12.2. Het verlaten van Paritair Comité 216 ten gevolge van de toetreding tot het stelsel van werkloosheid met bedrijfstoeslag Als de aangeslotene Paritair Comité 216 verlaat, naar aanleiding van de toetreding tot het stelsel van werkloosheid met bedrijfstoeslag, houdt de premiebetaling op vanaf de dag die volgt op de toetreding tot het stelsel van werkloosheid met bedrijfstoeslag. De aangeslotene kan opteren hetzij voor de onmiddellijke vereffening van zijn verworven reserves, met inachtneming van de toepasselijke wettelijke bepalingen, hetzij voor de handhaving, tot de voorziene pensioendatum, van de gereduceerde prestaties leven voor het gedeelte van de inrichter en van de gereduceerde prestaties leven en overlijden voor het gedeelte van de aangeslotene.
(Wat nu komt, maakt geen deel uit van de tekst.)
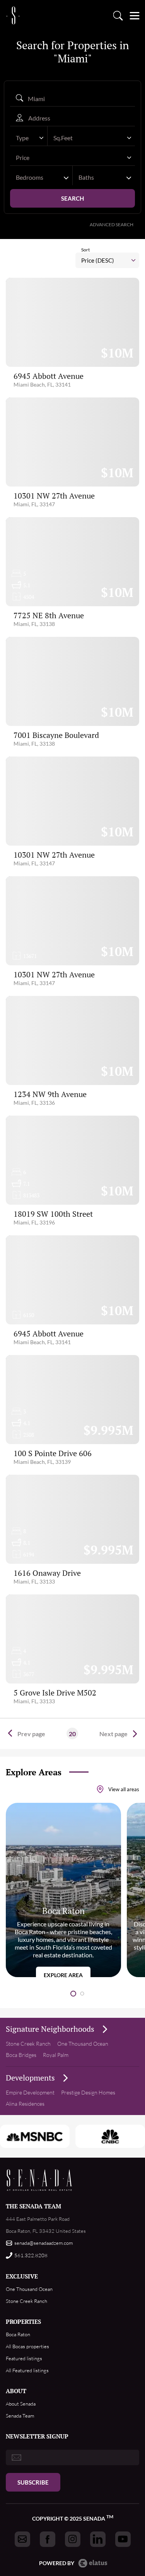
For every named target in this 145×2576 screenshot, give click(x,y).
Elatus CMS (92, 2563)
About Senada (21, 2404)
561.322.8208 (31, 2255)
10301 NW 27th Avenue (54, 495)
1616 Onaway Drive (47, 1573)
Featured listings (24, 2358)
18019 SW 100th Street (53, 1214)
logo (13, 15)
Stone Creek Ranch (28, 2043)
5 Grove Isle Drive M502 (55, 1692)
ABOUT (16, 2391)
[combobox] (28, 138)
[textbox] (24, 138)
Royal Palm (55, 2055)
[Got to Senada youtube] (123, 2539)
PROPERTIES (23, 2321)
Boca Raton (18, 2334)
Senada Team (20, 2416)
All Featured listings (27, 2370)
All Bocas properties (27, 2346)
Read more (63, 1890)
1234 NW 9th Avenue (50, 1094)
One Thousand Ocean (82, 2043)
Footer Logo (39, 2180)
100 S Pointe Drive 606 (53, 1453)
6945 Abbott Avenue (49, 376)
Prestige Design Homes (88, 2092)
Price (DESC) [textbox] (97, 260)
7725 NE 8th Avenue (49, 615)
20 (72, 1733)
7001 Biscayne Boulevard (56, 735)
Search (72, 198)
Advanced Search (111, 224)
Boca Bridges (21, 2055)
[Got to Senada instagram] (72, 2539)
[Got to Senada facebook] (47, 2539)
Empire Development (30, 2092)
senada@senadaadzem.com (43, 2243)
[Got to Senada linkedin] (98, 2539)
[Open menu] (134, 15)
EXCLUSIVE (22, 2276)
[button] (73, 1993)
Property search (118, 15)
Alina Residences (25, 2103)
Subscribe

In uitvoering van de artikel 9 van de CAO van 20 oktober 1999 houdende diverse bepalingen worden, in geval aan een aangeslotene een voltijdse toetreding tot het stelsel van werkloosheid met bedrijfstoeslag wordt toegekend, wordt er door de inrichter een enige premie gestort op het moment van de toetreding tot het stelsel van werkloosheid met bedrijfstoeslag. Deze enige premie stemt overeen met 2 keer de premie, betaald gedurende de 4 laatste volledige trimesters van tewerkstelling. Deze enige premie wordt aangewend voor het kapitaal leven.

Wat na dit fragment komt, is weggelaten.